Suisse : Les plaies de la démocratie

par Benito PEREZ


En Suisse, pour jauger l’importance d’un vote, il suffit de décompter les coups tordus et les mensonges assénés par les milieux patronaux et leurs affidés. A ce titre, la campagne sur la troisième Réforme de l’imposition des entreprises (RIE III) viendra certainement s’installer au panthéon de la manipulation au côté de sa prédécesseure, adoptée de justesse en 2008, après que le Conseil fédéral [exécutif de la confédération] avait sciemment menti sur l’ampleur des pertes fiscales attendues. Ce que même le Tribunal fédéral avait fustigé sans pour autant exiger un nouveau scrutin.


Suisse

La cuvée 2017 est déjà prometteuse : avec les faux soutiens de Sandrine Salerno et d’Antonio Hodgers [politiciens genevois] à la réforme fédérale et une photo volée puis trafiquée sur photoshop, le tous-ménages de l’Union suisse des arts et métiers –ancien défenseur des PME devenu filiale de l’UDC [parti d’extrême droite dont l’islamophobie est le fonds de commerce électoraliste]– a mis d’emblée la barre très haut.
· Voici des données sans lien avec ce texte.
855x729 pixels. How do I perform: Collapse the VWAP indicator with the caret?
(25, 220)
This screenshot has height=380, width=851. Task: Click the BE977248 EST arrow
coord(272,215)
Mais la manipulation a encore franchi un nouveau cap, hier, lorsque l’agence de presse nationale et les sites des médias mainstream ont relayé sans distance la dernière invention patronale. On veut parler de l’abracadabrantesque étude commanditée par Economiesuisse [lobby des multinationales], selon laquelle l’adoption de la RIE III rapportera 160 milliards de francs au pays –80 fois la mise officielle !– et permettra de créer 850000 emplois ! Un fabuleux hold-up planétaire, carrément angoissant quand on sait que nous n’avons que 150000 chômeurs… Faudra-t-il faire travailler nos enfants ?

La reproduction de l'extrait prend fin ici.